Freitag, 3. Januar 2025

Strecke

Die Nacht war mild, erst gegen Morgen wurde es kalt. Um halb zehn wacht der Platz langsam auf, wir sind erst um halb zwölf abfahrbereit. Es wird immer später. Heute haben wir kein festes Ziel, nur nach Norden; es gibt auch nichts besonderes zu sehen oder zu fahren. Darum lassen wir es einfach rollen. 

Wirklich notwendig ist heute nur: Geld abheben, tanken, essen. Gelich in Essaouria kann ich die ersten beiden Punkte erledigen, gegssen wird am Abend in Oualida, wo wir heute wieder einen Campingplatz beehren. Es gibt in der Stadt auch einen Wohnmobil-Stellplatz, aber der ist absolut ungeeignet und bislang auch nicht "bewohnt". Diese Stadt ist unaufgeregt, darum gönne ich mir hier im Straßenrestaurant eine Taijine.


Mit der Sonne im Rücken geht die flotte Fahrt auf kerzengerader Straße mitten durch den "Wald" - zumindest nennt sich das niedere Gestrüpp hier so. Ist das das afrikanische Pendant zu den schwedischen Wäldern? Der weiße Untergrund aus Steinen und Sand blendet sehr, jetzt hätte ich zum ersten mal in meinem Leben gerne eine Sonnenbrille. Erholung für die Augen ist das nagelneue schwarze Asphaltband. Die Lisl pendelt nicht mehr? Waren es doch nicht die Reifen? Weitere Beobachtungen zeigen, dass es vielleicht der Straßenbelag ist - womöglich gibt es unter den älteren Straßen unsichtbarel Spurrillen? Auf dieser Küstenstrecke tummeln sich deutlich mehr Touristen als bisher - Motorradfahrer mit den großen Adventurebikes begegne mir mehrfach. Oberhalb von Essaouria lassen sie sich von den an der Straße bereitliegenden Reitkamelen beeindrucken. Ich bin froh, die Marokko-Schleife im Uhrzeigersinn gemacht zu haben, der kalte und interessante Teil liegt hinter mir, nun ist eine laaaangweilige, dafür wärmere Rückfahrt angesagt. Entspannung. Selbst der anscheinend tägliche Markt mit wilder Geschäftigkeit, Fahrzeugen aller Art kreuz und quer und Fußgängern in den wenigen Lücken, streßt uns jetzt nicht mehr. Mancher hat es eilig auf dem Heimweg und läßt seinen Esel oder sein  Pferd im Galopp heim rennen.

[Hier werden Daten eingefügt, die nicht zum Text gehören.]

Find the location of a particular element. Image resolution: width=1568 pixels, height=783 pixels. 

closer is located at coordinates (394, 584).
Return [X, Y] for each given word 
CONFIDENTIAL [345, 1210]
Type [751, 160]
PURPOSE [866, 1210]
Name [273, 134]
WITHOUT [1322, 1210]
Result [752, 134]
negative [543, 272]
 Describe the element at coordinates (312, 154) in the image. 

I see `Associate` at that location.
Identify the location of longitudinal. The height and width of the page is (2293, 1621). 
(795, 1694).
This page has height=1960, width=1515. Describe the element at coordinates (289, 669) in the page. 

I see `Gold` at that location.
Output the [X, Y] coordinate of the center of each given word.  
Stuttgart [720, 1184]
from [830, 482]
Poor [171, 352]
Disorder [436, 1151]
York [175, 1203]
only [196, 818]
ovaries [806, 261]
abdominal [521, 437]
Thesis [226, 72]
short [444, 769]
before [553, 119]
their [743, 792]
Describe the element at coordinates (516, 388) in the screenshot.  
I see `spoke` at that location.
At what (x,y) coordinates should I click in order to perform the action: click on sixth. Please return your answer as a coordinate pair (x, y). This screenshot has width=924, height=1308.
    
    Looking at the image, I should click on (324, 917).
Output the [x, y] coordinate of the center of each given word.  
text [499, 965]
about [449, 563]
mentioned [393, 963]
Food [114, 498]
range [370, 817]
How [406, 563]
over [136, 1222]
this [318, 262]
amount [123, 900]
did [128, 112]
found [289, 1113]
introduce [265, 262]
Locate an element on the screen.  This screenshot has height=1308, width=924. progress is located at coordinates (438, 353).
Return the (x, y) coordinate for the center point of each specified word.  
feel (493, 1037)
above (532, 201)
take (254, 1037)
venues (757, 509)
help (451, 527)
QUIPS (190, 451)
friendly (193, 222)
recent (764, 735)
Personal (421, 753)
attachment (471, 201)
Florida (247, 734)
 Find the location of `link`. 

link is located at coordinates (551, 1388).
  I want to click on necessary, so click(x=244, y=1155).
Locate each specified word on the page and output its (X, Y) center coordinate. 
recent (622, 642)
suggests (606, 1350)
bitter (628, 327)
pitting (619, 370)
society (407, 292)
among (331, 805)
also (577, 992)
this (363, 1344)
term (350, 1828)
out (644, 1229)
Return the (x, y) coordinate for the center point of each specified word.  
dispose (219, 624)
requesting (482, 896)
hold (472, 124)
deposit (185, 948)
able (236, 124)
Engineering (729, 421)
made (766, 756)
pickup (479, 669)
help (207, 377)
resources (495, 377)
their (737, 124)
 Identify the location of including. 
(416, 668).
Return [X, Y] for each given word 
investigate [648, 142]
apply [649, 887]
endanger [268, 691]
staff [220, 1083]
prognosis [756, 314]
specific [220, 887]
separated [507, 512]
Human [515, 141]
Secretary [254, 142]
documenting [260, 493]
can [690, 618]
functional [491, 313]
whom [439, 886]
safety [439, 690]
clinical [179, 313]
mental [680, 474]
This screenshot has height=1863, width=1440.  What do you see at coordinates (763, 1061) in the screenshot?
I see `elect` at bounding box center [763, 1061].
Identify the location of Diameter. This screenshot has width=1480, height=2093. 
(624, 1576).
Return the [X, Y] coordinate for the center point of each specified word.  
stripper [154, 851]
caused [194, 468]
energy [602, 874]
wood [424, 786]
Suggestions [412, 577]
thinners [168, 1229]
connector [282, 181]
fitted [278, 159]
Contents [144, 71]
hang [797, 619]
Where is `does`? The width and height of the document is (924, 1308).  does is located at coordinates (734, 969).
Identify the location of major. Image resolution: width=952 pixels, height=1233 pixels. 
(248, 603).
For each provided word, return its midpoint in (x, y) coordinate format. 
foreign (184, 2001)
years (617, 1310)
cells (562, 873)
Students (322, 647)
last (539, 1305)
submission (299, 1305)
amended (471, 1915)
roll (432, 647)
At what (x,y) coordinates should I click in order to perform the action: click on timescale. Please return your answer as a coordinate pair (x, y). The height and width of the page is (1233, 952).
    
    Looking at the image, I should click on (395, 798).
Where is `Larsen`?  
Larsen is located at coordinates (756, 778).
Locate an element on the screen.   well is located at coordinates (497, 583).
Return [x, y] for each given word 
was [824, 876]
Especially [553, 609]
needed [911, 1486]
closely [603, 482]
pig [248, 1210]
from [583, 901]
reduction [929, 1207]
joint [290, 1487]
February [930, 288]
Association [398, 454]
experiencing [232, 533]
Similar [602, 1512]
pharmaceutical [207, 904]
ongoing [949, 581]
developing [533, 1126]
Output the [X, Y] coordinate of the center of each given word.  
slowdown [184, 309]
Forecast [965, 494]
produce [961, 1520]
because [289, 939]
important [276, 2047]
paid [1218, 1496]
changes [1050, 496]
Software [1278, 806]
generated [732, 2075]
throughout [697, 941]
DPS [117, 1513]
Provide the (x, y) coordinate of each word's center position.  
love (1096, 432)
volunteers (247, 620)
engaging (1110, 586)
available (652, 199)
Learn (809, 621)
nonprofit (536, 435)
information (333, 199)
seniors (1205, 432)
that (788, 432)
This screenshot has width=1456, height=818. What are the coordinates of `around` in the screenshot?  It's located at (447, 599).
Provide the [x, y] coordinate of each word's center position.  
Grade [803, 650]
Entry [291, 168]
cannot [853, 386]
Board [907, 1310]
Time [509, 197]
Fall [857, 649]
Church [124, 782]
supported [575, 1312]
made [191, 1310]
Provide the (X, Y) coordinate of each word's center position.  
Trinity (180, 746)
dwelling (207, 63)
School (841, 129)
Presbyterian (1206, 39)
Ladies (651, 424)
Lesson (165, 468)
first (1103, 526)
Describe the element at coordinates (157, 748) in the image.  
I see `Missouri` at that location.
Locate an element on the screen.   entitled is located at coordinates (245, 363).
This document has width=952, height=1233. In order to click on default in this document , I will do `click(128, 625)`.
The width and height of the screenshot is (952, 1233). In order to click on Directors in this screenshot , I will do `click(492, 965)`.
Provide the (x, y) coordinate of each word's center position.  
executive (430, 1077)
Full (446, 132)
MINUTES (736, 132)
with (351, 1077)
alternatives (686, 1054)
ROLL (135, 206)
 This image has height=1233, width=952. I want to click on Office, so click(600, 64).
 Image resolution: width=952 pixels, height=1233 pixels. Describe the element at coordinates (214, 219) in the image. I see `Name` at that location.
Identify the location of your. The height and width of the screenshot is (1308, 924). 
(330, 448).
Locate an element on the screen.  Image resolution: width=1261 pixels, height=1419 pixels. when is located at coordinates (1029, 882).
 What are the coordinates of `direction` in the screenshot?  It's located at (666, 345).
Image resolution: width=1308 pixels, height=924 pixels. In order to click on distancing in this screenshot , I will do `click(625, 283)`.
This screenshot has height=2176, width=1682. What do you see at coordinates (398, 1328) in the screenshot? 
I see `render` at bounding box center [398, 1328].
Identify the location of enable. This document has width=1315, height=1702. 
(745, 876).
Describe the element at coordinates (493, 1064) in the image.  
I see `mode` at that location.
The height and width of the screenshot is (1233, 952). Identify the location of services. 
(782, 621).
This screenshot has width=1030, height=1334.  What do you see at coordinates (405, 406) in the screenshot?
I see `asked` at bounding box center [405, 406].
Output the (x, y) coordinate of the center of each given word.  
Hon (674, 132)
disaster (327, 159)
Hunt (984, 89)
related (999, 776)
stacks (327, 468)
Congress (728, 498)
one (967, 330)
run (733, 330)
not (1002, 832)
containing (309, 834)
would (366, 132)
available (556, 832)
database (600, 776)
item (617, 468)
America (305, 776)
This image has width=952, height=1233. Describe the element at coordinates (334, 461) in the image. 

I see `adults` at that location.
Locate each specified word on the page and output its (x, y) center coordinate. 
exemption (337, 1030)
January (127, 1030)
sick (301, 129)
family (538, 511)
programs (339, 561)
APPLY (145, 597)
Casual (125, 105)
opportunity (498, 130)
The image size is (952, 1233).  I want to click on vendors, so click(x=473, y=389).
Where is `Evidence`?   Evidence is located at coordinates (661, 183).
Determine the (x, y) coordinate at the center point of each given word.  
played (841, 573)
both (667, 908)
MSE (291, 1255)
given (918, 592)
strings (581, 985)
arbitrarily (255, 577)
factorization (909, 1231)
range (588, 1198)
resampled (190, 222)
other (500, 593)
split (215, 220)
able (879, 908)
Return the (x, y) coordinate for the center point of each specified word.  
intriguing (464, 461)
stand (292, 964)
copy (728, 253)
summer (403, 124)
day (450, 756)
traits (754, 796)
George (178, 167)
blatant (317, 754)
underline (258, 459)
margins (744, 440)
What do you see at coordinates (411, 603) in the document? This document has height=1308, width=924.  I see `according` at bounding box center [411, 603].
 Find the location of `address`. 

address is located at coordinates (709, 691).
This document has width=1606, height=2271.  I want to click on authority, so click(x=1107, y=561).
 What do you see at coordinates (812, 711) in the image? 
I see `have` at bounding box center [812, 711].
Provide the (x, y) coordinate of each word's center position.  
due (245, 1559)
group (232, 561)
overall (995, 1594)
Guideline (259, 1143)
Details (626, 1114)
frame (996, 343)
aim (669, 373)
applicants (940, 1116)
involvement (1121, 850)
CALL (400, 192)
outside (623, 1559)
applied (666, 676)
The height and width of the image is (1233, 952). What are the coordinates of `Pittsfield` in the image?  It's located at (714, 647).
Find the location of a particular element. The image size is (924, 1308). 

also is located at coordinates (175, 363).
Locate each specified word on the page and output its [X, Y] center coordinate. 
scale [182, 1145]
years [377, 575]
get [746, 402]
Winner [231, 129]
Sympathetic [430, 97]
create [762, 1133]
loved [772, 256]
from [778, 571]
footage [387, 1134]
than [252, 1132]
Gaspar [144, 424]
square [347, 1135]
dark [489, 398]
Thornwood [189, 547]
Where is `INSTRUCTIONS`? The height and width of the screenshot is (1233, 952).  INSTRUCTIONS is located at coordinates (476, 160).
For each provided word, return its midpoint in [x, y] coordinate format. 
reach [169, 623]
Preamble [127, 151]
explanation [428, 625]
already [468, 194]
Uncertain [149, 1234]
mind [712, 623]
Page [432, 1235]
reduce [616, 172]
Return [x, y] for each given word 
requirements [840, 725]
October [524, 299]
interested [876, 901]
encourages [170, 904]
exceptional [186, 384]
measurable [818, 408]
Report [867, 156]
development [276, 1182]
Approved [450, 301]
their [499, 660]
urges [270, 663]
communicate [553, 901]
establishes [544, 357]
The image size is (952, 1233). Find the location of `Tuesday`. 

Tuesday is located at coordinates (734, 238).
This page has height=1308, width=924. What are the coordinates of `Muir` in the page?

Ein kleiner Abstecher etwas weiter in Richtung Inland beschert uns wieder ein paar nette Kurven. Dann allerdings sollen wir auf eine Sandpiste abbiegen? Nein, wir bleiben jetzt lieber auf der gequemen Hauptstraße. Am Straßenrand hält ein kleiner Kastenwagen - Klappe auf. da sitzen bestimmt schon 8 Männer hinten drin. Nächster Mann hinzu, Klappe zu, weiter geht's. Ein paar Kilometer weiter: Klappe auf, Mann rein, Klappe zu. Ich frage mich, wie oft das gut geht?
Die Küstenstraße wird anscheinend gerade komplett erneuert bzw. verbreitert. An einer Baustelle weirden wir vom Baustellenwächter angehalten. Irgendwann geht's dann weiter, lange. Auf der Gegenspur - also auf der falschen, neu geteerten Seite - kommen uns plötzlich scharenweise Fahrzeuge entgegen, bis ein Baustellenfahrzeug unsere Spur blockiert. Der LKW vor mir weicht nach links auf die Sandpiste aus, ich bevorzuge die rechte Asphaltspur, auf der derzeit kein Gegenverkehr zu sehen ist. Am Ende der Baustelle steht der andere Wächter und winkt fröhlich alle Fahrzeuge Richtung Baustelle durch...was für ein Chaos. Aber hier nimmt man das gelassen, es passiert nichts und keiner regt sich wirklich auf. Es funktioniert.

Wieso müssen eigentlich voll (sogar mit Waschmaschine!) ausgestattete Wohnmobile auf Campingplätze? Die haben doch alles! Oder geht's hier um das "socialising"? Der Campingwärter ist überrascht über mein "Zelt", sucht aber hilfsbereit mit mir zwei passende Bäume. Was geht wird hier möglich gemacht.